EXERCISE GOAL: The lines below that include the word "bell" are to be reported.

(Saved entries)
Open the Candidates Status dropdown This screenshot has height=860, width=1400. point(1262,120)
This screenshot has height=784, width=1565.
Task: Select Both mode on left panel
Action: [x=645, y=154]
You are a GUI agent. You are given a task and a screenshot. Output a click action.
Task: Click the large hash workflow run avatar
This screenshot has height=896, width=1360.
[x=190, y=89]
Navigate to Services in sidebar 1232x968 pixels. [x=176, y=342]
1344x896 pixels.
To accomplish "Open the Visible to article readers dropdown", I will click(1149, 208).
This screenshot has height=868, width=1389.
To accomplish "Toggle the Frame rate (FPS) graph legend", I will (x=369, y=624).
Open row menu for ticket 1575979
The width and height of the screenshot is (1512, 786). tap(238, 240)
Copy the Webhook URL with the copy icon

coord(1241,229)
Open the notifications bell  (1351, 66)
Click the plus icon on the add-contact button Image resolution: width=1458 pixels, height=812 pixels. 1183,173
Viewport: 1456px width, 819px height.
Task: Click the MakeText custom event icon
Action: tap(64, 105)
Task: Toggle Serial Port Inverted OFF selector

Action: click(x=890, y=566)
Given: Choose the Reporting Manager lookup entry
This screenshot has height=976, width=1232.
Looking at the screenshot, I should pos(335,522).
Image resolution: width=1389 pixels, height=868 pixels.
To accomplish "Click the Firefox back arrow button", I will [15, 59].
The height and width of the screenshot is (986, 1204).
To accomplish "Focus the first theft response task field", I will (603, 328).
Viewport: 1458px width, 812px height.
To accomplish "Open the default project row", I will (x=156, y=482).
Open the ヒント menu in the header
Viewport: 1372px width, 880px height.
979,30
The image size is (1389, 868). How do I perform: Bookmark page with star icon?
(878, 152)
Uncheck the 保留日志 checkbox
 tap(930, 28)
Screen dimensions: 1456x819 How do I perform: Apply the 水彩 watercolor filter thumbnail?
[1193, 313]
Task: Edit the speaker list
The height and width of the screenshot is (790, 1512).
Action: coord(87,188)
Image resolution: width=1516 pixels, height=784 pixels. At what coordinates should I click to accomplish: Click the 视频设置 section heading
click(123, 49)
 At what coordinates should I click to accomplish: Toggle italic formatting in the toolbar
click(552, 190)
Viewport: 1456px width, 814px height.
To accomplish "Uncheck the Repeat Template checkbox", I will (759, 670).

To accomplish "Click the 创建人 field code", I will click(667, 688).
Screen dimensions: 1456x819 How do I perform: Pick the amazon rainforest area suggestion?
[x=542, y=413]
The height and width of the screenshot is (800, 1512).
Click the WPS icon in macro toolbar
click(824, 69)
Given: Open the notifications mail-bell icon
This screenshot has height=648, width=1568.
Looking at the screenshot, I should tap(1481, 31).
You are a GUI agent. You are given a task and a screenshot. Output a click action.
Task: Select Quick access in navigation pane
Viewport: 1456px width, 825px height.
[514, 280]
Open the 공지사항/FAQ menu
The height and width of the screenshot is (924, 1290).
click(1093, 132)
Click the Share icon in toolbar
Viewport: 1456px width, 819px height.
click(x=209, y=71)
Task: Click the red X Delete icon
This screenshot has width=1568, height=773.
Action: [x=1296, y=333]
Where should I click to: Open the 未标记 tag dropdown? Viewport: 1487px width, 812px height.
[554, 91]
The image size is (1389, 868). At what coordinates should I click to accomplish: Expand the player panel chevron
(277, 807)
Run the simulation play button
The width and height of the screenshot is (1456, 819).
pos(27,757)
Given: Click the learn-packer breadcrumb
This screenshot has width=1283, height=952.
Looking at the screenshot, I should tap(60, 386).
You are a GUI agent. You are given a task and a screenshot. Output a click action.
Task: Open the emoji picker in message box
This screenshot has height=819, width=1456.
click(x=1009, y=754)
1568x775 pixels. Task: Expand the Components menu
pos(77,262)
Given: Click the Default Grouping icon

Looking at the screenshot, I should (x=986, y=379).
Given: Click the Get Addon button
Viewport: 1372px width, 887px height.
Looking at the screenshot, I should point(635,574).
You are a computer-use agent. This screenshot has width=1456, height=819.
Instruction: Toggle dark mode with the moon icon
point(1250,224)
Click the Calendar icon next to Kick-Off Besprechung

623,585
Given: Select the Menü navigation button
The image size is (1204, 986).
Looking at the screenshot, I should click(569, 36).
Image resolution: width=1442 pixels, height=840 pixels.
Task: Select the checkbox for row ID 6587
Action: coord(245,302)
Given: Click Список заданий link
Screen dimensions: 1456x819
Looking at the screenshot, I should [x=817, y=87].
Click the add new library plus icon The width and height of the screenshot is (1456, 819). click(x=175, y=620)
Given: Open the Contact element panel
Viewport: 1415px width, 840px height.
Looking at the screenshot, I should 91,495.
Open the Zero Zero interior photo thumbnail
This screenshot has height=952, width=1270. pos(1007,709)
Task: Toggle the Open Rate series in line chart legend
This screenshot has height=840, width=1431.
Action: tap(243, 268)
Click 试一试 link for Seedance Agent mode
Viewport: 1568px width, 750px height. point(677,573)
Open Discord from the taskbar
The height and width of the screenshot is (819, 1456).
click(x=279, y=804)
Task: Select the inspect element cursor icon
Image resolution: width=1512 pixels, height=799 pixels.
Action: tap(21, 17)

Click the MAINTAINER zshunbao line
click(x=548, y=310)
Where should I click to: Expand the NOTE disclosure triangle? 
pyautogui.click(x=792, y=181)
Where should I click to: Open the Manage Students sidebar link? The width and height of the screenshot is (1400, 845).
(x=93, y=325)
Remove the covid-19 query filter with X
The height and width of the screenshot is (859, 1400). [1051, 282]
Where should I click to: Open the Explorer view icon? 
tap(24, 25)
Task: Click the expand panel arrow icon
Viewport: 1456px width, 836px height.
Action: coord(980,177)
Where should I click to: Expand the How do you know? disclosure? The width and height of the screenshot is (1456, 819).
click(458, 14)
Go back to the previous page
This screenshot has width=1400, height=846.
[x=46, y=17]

WRITTEN RESPONSE:
Open the notifications bell  (1351, 66)
Given: Open the notifications mail-bell icon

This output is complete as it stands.